Segment Open
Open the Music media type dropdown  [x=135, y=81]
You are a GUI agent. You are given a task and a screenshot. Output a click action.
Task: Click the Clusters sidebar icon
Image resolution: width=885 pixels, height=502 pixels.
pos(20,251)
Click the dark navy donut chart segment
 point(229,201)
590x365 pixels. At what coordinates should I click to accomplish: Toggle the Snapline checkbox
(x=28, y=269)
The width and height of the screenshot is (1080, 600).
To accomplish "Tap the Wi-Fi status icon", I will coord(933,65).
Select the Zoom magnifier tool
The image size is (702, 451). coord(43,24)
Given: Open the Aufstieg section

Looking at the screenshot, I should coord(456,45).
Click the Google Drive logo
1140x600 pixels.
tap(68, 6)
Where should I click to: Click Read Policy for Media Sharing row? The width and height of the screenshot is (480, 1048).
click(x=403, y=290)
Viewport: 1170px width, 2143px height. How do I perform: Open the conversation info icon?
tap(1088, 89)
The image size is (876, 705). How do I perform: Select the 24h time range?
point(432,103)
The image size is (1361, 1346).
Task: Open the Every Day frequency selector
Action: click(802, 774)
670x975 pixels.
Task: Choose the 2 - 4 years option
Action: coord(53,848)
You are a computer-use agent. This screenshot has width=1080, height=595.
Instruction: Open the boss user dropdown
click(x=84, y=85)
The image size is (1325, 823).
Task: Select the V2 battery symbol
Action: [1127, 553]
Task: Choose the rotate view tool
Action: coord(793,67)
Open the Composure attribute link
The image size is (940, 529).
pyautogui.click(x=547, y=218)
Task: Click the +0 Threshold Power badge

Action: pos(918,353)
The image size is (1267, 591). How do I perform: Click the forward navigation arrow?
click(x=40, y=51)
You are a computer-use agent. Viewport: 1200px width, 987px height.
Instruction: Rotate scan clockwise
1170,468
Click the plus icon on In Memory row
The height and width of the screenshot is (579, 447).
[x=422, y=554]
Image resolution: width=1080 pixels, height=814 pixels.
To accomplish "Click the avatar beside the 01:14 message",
Segment Closed
Each entry above is to be transcribed without alteration.

● **RESULT FOR THIS TASK**
Open the Music media type dropdown  [x=135, y=81]
You are a GUI agent. You are given a task and a screenshot. Output a click action.
Task: Click the Clusters sidebar icon
Image resolution: width=885 pixels, height=502 pixels.
pos(20,251)
Click the dark navy donut chart segment
 point(229,201)
590x365 pixels. At what coordinates should I click to accomplish: Toggle the Snapline checkbox
(x=28, y=269)
The width and height of the screenshot is (1080, 600).
To accomplish "Tap the Wi-Fi status icon", I will coord(933,65).
Select the Zoom magnifier tool
The image size is (702, 451). coord(43,24)
Given: Open the Aufstieg section

Looking at the screenshot, I should coord(456,45).
Click the Google Drive logo
1140x600 pixels.
tap(68, 6)
Where should I click to: Click Read Policy for Media Sharing row? The width and height of the screenshot is (480, 1048).
click(x=403, y=290)
Viewport: 1170px width, 2143px height. How do I perform: Open the conversation info icon?
tap(1088, 89)
The image size is (876, 705). How do I perform: Select the 24h time range?
point(432,103)
The image size is (1361, 1346).
Task: Open the Every Day frequency selector
Action: click(802, 774)
670x975 pixels.
Task: Choose the 2 - 4 years option
Action: coord(53,848)
You are a computer-use agent. This screenshot has width=1080, height=595.
Instruction: Open the boss user dropdown
click(x=84, y=85)
The image size is (1325, 823).
Task: Select the V2 battery symbol
Action: [1127, 553]
Task: Choose the rotate view tool
Action: coord(793,67)
Open the Composure attribute link
The image size is (940, 529).
pyautogui.click(x=547, y=218)
Task: Click the +0 Threshold Power badge

Action: pos(918,353)
The image size is (1267, 591). How do I perform: Click the forward navigation arrow?
click(x=40, y=51)
You are a computer-use agent. Viewport: 1200px width, 987px height.
Instruction: Rotate scan clockwise
1170,468
Click the plus icon on In Memory row
The height and width of the screenshot is (579, 447).
[x=422, y=554]
Image resolution: width=1080 pixels, height=814 pixels.
To accomplish "Click the avatar beside the 01:14 message",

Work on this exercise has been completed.